# Job:
Please copy out the listing below word for word, starting with its very first line and stopping after the line that contains "coord(1899,1044)".
/---
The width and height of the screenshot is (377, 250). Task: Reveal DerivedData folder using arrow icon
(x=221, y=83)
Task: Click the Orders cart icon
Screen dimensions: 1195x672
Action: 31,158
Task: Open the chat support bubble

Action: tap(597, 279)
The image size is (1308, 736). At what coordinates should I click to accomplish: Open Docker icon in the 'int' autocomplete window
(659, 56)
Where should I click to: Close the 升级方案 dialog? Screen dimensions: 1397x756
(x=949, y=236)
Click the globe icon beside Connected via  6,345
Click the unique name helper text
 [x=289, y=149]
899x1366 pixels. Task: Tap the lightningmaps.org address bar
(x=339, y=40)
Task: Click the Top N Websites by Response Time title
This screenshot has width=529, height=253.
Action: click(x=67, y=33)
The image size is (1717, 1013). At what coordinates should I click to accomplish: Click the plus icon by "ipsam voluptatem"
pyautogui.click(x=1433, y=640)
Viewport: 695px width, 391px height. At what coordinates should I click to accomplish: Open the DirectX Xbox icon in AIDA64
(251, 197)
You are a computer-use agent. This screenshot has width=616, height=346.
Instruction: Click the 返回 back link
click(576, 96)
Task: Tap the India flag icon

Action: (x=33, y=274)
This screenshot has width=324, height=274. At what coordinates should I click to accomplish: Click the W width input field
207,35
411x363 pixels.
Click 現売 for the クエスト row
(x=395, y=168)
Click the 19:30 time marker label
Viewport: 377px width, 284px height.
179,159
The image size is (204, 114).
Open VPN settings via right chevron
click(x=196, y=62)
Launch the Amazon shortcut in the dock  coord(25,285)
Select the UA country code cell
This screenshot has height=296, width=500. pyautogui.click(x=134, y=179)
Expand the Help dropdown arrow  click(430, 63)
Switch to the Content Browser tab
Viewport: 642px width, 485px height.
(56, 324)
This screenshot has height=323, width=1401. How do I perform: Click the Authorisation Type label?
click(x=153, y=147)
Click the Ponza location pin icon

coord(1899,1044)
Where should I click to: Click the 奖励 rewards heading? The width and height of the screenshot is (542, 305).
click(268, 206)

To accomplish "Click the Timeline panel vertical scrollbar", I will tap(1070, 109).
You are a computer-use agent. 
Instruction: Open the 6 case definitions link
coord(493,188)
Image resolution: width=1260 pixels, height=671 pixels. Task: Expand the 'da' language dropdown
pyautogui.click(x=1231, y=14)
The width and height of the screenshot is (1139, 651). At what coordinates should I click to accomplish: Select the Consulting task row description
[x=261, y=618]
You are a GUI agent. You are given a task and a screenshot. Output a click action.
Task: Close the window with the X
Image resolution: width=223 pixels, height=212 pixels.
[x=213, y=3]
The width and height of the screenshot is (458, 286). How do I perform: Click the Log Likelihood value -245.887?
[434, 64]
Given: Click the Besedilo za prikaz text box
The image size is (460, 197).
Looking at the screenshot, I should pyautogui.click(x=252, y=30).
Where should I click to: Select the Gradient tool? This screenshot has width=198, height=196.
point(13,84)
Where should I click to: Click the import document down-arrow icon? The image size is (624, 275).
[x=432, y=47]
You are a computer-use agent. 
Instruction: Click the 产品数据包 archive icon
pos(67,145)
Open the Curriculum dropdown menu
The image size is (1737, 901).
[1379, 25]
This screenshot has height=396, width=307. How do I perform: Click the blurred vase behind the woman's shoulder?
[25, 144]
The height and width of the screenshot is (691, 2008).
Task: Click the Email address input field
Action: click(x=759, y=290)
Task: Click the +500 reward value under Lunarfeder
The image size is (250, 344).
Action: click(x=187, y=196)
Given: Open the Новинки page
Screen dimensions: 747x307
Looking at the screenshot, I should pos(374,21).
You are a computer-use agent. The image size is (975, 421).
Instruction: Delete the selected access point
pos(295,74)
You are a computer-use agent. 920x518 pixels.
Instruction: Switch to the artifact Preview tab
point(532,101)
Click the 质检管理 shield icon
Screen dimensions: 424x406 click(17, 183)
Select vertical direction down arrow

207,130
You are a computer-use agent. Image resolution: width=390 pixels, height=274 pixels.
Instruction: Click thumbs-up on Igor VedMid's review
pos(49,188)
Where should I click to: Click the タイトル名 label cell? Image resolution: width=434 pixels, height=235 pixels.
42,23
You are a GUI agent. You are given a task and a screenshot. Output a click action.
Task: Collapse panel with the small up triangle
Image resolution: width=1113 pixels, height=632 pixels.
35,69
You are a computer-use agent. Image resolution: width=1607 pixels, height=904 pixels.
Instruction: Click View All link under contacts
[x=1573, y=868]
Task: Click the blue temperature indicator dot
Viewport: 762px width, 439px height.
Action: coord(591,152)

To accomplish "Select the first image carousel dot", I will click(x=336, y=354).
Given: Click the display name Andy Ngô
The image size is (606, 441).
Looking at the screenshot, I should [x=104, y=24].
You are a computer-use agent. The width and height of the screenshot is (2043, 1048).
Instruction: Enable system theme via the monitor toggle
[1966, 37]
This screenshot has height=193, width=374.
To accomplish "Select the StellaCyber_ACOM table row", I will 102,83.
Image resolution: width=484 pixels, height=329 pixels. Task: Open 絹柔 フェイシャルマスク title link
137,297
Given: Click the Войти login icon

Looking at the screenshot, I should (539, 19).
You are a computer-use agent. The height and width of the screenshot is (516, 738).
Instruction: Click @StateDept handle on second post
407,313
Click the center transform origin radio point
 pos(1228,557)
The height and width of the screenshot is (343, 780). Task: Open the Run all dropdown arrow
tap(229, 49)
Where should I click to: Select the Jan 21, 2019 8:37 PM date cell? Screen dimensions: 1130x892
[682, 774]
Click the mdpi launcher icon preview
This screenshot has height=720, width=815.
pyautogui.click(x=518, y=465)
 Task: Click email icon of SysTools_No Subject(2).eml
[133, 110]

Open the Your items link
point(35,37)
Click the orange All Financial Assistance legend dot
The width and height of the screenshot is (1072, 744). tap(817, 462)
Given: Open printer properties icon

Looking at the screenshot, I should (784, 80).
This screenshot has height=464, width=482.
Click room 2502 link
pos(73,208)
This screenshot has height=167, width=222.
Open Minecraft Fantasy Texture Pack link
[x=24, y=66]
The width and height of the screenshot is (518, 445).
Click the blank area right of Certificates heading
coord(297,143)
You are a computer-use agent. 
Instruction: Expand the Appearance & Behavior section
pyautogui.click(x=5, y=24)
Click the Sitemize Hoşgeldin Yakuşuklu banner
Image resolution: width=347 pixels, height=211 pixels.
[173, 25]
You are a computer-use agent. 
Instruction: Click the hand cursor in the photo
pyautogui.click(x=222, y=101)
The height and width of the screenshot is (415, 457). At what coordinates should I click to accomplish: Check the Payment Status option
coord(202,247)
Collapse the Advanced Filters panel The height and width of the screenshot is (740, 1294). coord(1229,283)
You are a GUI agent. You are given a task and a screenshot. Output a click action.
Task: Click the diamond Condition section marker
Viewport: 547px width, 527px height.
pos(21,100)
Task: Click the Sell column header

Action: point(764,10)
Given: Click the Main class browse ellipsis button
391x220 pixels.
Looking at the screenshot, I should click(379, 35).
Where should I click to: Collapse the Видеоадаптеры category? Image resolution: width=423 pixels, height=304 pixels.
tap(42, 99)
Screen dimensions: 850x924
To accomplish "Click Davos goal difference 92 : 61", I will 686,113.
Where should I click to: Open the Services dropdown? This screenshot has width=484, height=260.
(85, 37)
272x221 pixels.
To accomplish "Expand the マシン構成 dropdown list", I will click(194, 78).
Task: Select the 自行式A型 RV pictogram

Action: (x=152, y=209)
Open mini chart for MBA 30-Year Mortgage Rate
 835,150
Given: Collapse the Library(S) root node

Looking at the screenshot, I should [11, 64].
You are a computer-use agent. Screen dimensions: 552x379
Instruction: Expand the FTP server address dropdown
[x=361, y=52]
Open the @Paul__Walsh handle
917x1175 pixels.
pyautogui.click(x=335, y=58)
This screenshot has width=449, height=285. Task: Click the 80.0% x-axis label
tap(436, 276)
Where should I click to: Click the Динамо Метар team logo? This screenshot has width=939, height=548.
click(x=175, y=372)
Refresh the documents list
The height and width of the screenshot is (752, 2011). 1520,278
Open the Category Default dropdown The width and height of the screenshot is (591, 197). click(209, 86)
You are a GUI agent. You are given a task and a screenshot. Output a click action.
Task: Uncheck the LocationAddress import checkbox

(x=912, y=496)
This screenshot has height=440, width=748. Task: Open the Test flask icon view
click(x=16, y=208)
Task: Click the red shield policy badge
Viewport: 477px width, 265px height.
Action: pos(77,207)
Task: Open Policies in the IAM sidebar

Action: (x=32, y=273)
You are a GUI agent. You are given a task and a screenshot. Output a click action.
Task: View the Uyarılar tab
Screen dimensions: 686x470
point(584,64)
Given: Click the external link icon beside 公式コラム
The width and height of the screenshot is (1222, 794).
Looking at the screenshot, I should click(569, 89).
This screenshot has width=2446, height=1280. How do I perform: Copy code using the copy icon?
\---
# Task response:
The width and height of the screenshot is (377, 250). Task: Reveal DerivedData folder using arrow icon
(x=221, y=83)
Task: Click the Orders cart icon
Screen dimensions: 1195x672
Action: 31,158
Task: Open the chat support bubble

Action: tap(597, 279)
The image size is (1308, 736). At what coordinates should I click to accomplish: Open Docker icon in the 'int' autocomplete window
(659, 56)
Where should I click to: Close the 升级方案 dialog? Screen dimensions: 1397x756
(x=949, y=236)
Click the globe icon beside Connected via  6,345
Click the unique name helper text
 [x=289, y=149]
899x1366 pixels. Task: Tap the lightningmaps.org address bar
(x=339, y=40)
Task: Click the Top N Websites by Response Time title
This screenshot has width=529, height=253.
Action: click(x=67, y=33)
The image size is (1717, 1013). At what coordinates should I click to accomplish: Click the plus icon by "ipsam voluptatem"
pyautogui.click(x=1433, y=640)
Viewport: 695px width, 391px height. At what coordinates should I click to accomplish: Open the DirectX Xbox icon in AIDA64
(251, 197)
You are a computer-use agent. This screenshot has width=616, height=346.
Instruction: Click the 返回 back link
click(576, 96)
Task: Tap the India flag icon

Action: (x=33, y=274)
This screenshot has width=324, height=274. At what coordinates should I click to accomplish: Click the W width input field
207,35
411x363 pixels.
Click 現売 for the クエスト row
(x=395, y=168)
Click the 19:30 time marker label
Viewport: 377px width, 284px height.
179,159
The image size is (204, 114).
Open VPN settings via right chevron
click(x=196, y=62)
Launch the Amazon shortcut in the dock  coord(25,285)
Select the UA country code cell
This screenshot has height=296, width=500. pyautogui.click(x=134, y=179)
Expand the Help dropdown arrow  click(430, 63)
Switch to the Content Browser tab
Viewport: 642px width, 485px height.
(56, 324)
This screenshot has height=323, width=1401. How do I perform: Click the Authorisation Type label?
click(x=153, y=147)
Click the Ponza location pin icon

coord(1899,1044)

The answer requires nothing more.